## WHAT THE EXERCISE ASKS
The entries must be set down again word for word; no pictures belong in the copy.

Stored items:
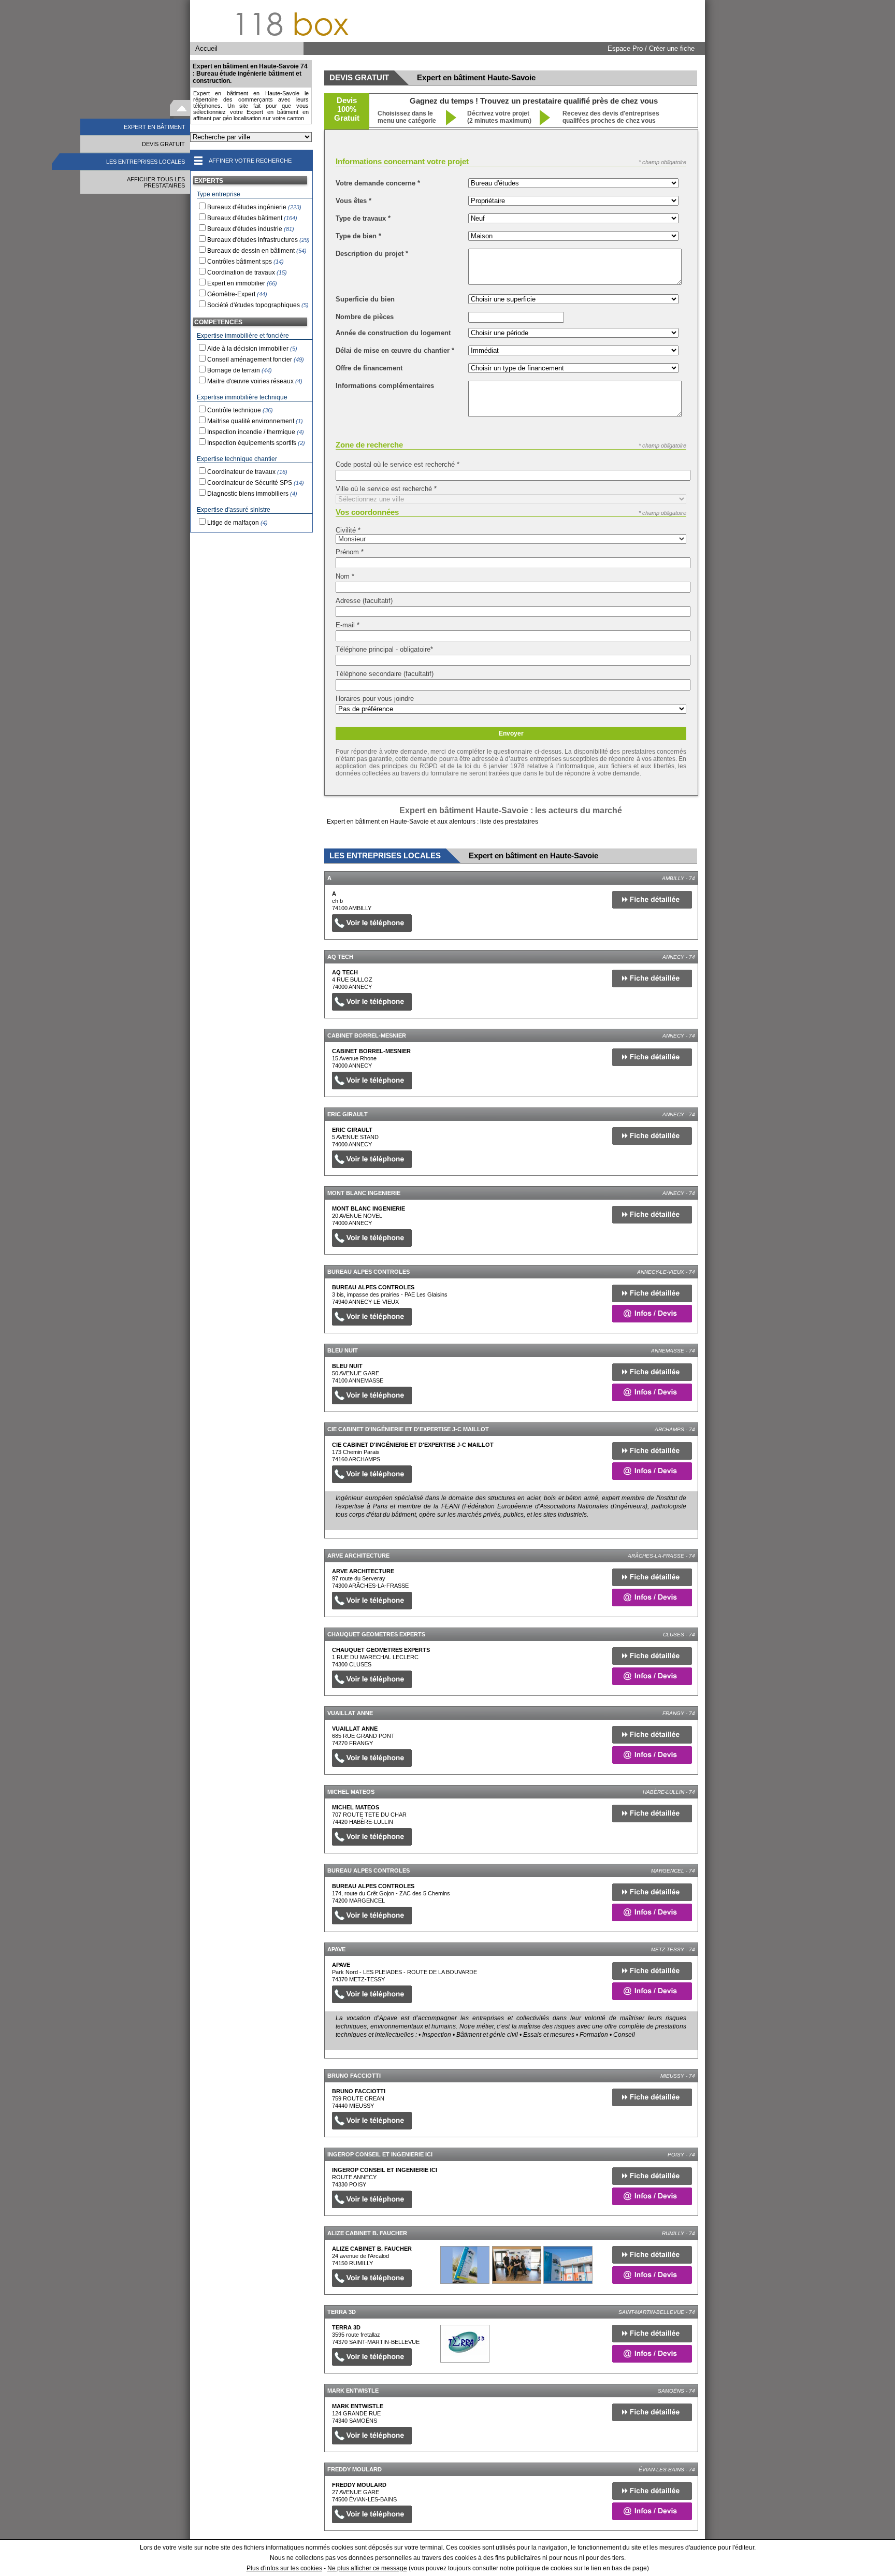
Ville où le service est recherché (386, 489)
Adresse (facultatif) (364, 601)
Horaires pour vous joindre (375, 698)
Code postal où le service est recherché (397, 464)
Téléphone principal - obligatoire (384, 649)
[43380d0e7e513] (464, 2344)
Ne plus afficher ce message (367, 2568)
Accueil (206, 48)
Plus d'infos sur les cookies (284, 2568)
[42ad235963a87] (464, 2265)
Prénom (350, 552)
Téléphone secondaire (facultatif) (385, 674)
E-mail (347, 625)
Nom (345, 576)
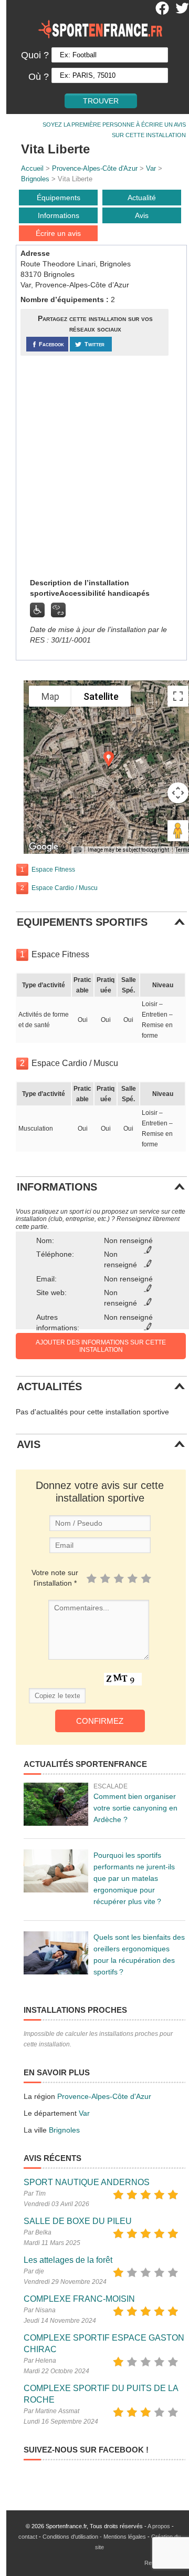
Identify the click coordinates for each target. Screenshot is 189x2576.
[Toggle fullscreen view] (177, 696)
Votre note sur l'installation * (55, 1577)
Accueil (32, 168)
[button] (108, 759)
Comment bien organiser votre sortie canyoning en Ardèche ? (135, 1808)
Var (151, 168)
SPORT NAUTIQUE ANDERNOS (87, 2182)
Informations (58, 215)
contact (27, 2536)
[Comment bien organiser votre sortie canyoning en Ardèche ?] (56, 1804)
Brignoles (35, 179)
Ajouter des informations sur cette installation (101, 1346)
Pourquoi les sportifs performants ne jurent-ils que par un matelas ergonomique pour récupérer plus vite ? (134, 1878)
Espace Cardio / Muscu (65, 888)
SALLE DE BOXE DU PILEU (78, 2221)
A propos (159, 2526)
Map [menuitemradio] (50, 696)
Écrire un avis (58, 233)
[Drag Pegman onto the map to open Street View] (177, 830)
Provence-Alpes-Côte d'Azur (95, 168)
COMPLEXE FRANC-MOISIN (79, 2298)
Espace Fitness (53, 869)
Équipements (58, 197)
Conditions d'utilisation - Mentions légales (94, 2536)
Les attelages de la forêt (68, 2260)
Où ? (38, 76)
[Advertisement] (94, 466)
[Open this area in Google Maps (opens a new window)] (43, 847)
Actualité (142, 197)
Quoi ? (35, 55)
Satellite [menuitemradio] (101, 696)
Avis (142, 215)
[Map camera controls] (177, 792)
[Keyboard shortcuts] (77, 850)
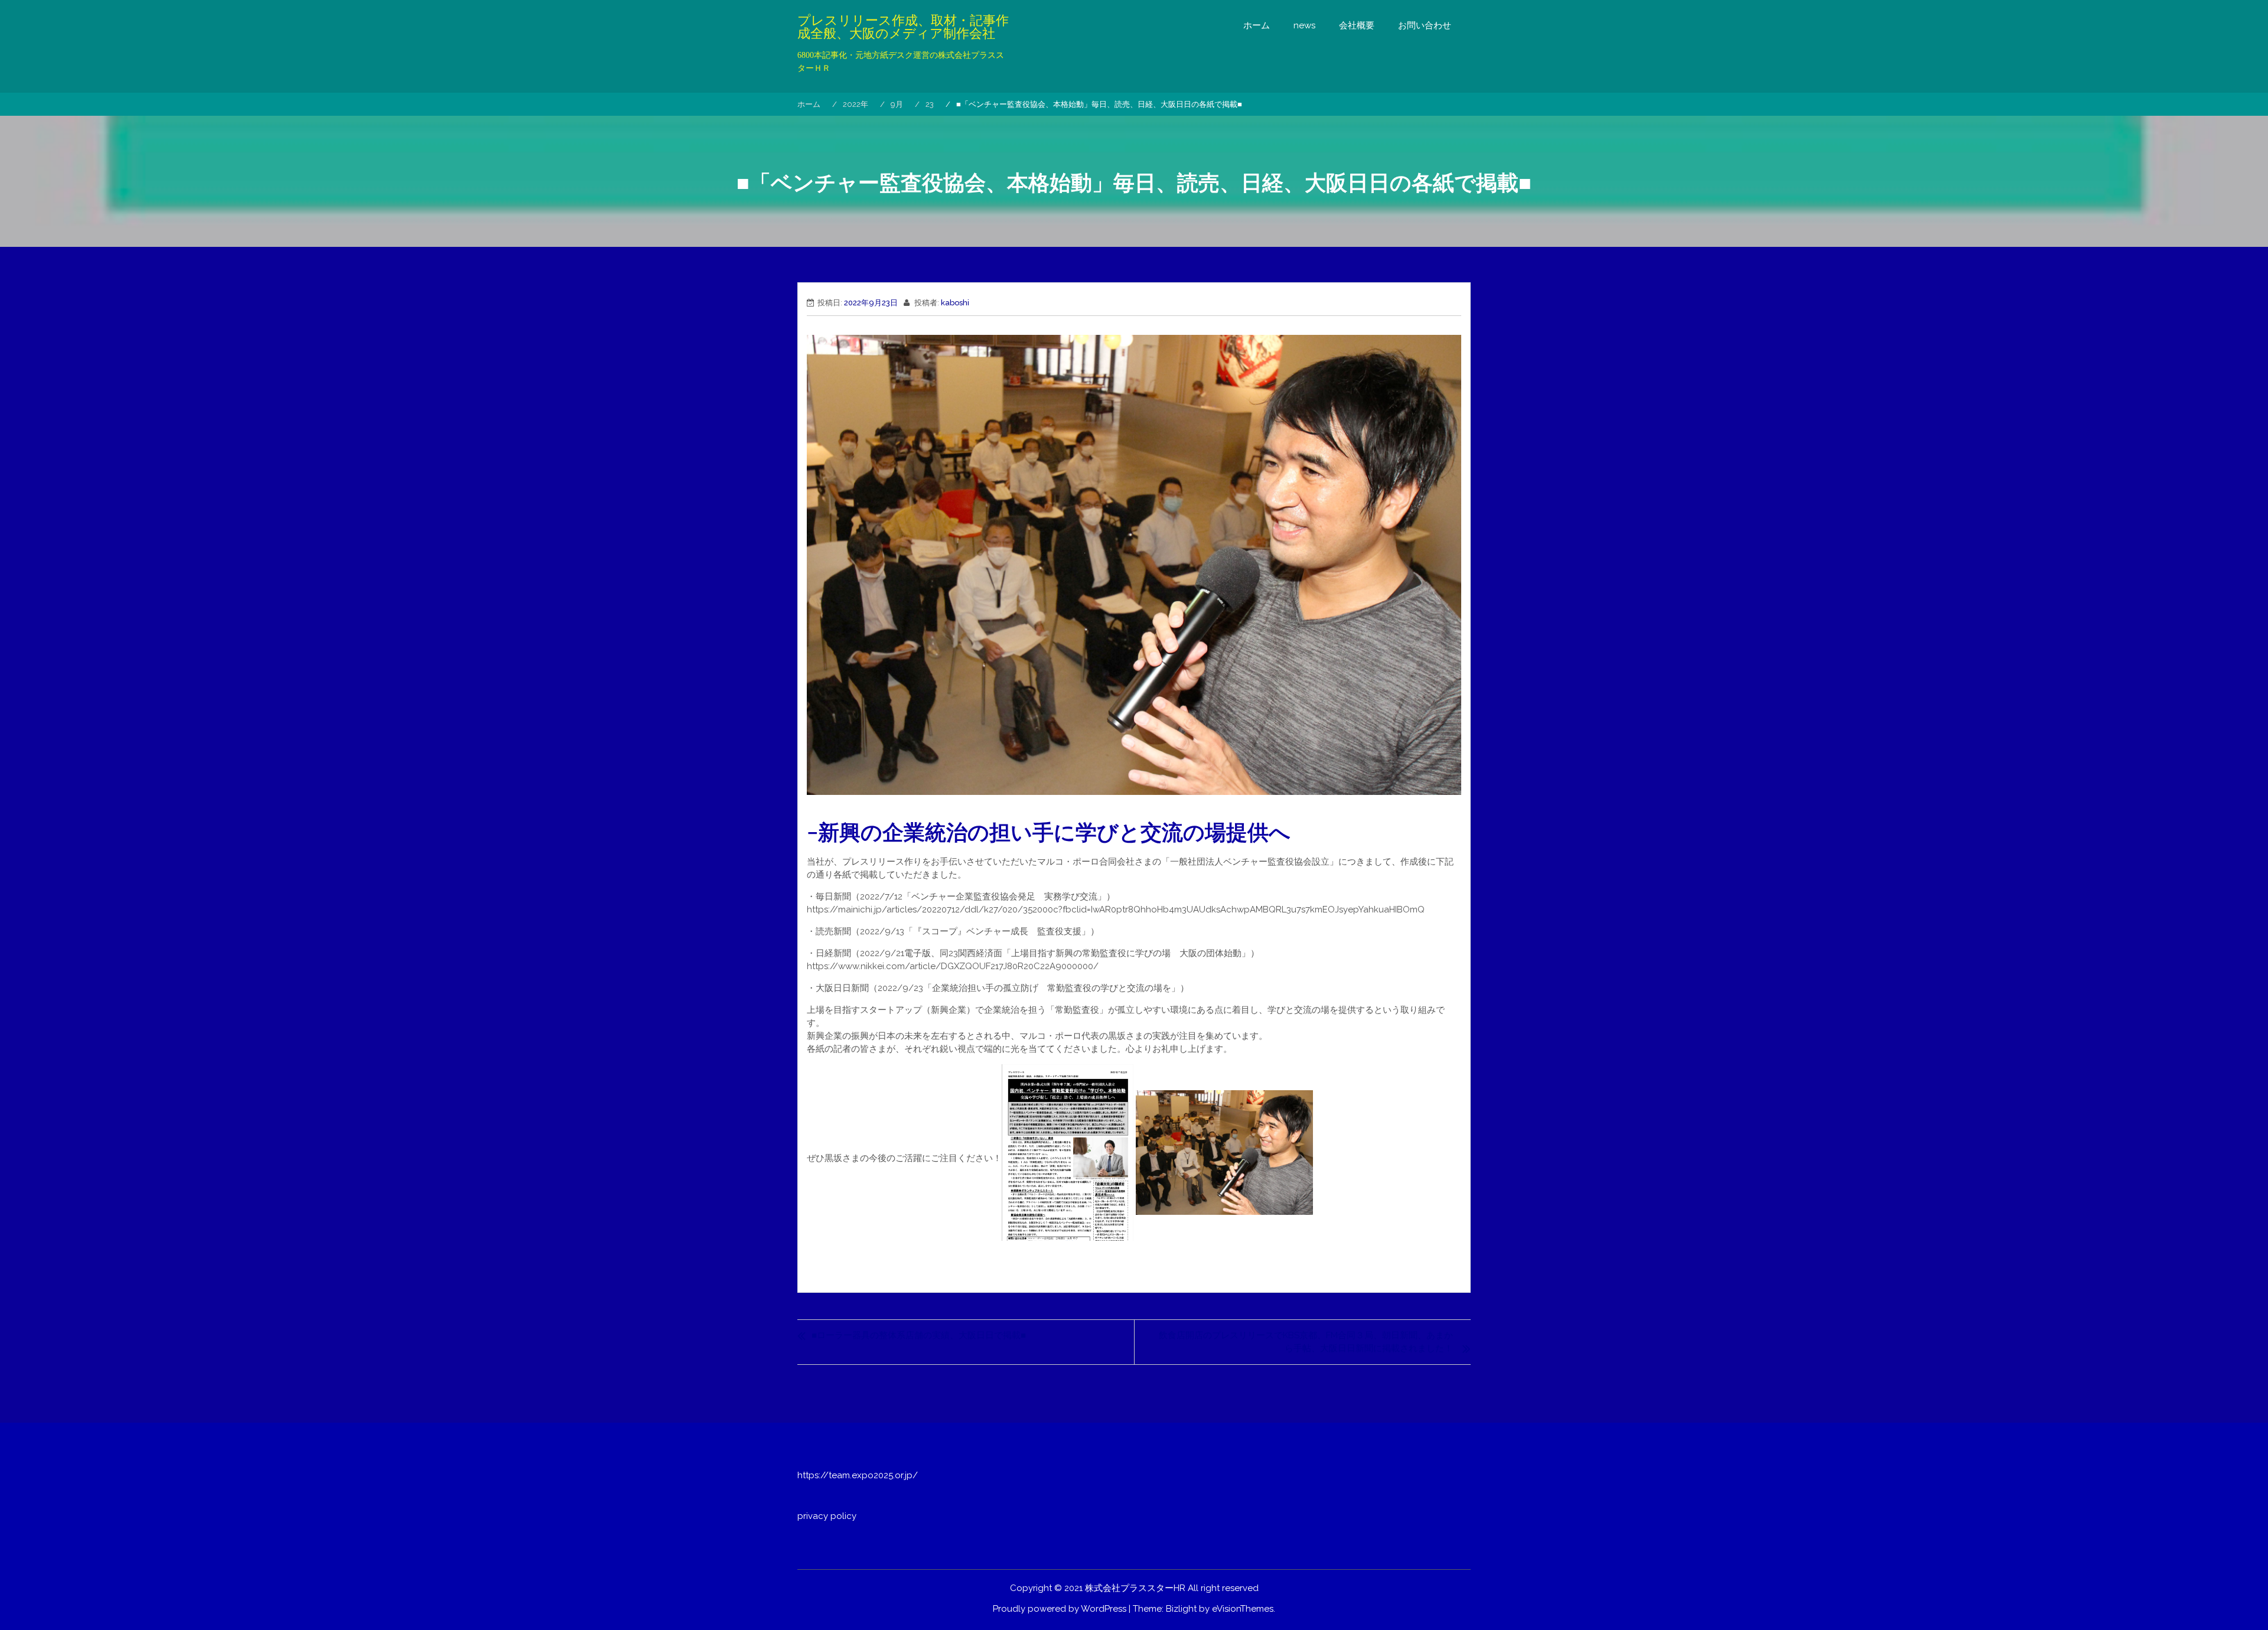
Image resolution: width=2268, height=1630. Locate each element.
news (1304, 25)
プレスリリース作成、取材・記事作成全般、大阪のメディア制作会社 (903, 27)
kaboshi (955, 302)
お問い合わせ (1424, 25)
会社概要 (1356, 25)
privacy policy (826, 1516)
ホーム (1256, 25)
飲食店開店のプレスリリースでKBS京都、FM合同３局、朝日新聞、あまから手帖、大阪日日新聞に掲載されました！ (1306, 1342)
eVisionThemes (1242, 1608)
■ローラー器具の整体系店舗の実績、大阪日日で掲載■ (919, 1335)
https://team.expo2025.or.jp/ (857, 1475)
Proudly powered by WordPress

## OUTPUT FOR THIS EXERCISE
Ville où le service est recherché (386, 489)
Adresse (facultatif) (364, 601)
Horaires pour vous joindre (375, 698)
Code postal où le service est recherché (397, 464)
Téléphone principal - obligatoire (384, 649)
[43380d0e7e513] (464, 2344)
Ne plus afficher ce message (367, 2568)
Accueil (206, 48)
Plus d'infos sur les cookies (284, 2568)
[42ad235963a87] (464, 2265)
Prénom (350, 552)
Téléphone secondaire (facultatif) (385, 674)
E-mail (347, 625)
Nom (345, 576)
Identify the click coordinates for each target. Screenshot is 189x2576.
[Toggle fullscreen view] (177, 696)
Votre note sur l'installation * (55, 1577)
Accueil (32, 168)
[button] (108, 759)
Comment bien organiser votre sortie canyoning en Ardèche ? (135, 1808)
Var (151, 168)
SPORT NAUTIQUE ANDERNOS (87, 2182)
Informations (58, 215)
contact (27, 2536)
[Comment bien organiser votre sortie canyoning en Ardèche ?] (56, 1804)
Brignoles (35, 179)
Ajouter des informations sur cette installation (101, 1346)
Pourquoi les sportifs performants ne jurent-ils que par un matelas ergonomique pour récupérer plus vite ? (134, 1878)
Espace Cardio / Muscu (65, 888)
SALLE DE BOXE DU PILEU (78, 2221)
A propos (159, 2526)
Map [menuitemradio] (50, 696)
Écrire un avis (58, 233)
[Drag Pegman onto the map to open Street View] (177, 830)
Provence-Alpes-Côte d'Azur (95, 168)
COMPLEXE FRANC-MOISIN (79, 2298)
Espace Fitness (53, 869)
Équipements (58, 197)
Conditions d'utilisation - Mentions légales (94, 2536)
Les attelages de la forêt (68, 2260)
Où ? (38, 76)
[Advertisement] (94, 466)
[Open this area in Google Maps (opens a new window)] (43, 847)
Actualité (142, 197)
Quoi ? (35, 55)
Satellite [menuitemradio] (101, 696)
Avis (142, 215)
[Map camera controls] (177, 792)
[Keyboard shortcuts] (77, 850)
Image resolution: width=2268, height=1630. Locate each element.
news (1304, 25)
プレスリリース作成、取材・記事作成全般、大阪のメディア制作会社 (903, 27)
kaboshi (955, 302)
お問い合わせ (1424, 25)
会社概要 (1356, 25)
privacy policy (826, 1516)
ホーム (1256, 25)
飲食店開店のプレスリリースでKBS京都、FM合同３局、朝日新聞、あまから手帖、大阪日日新聞に掲載されました！ (1306, 1342)
eVisionThemes (1242, 1608)
■ローラー器具の整体系店舗の実績、大阪日日で掲載■ (919, 1335)
https://team.expo2025.or.jp/ (857, 1475)
Proudly powered by WordPress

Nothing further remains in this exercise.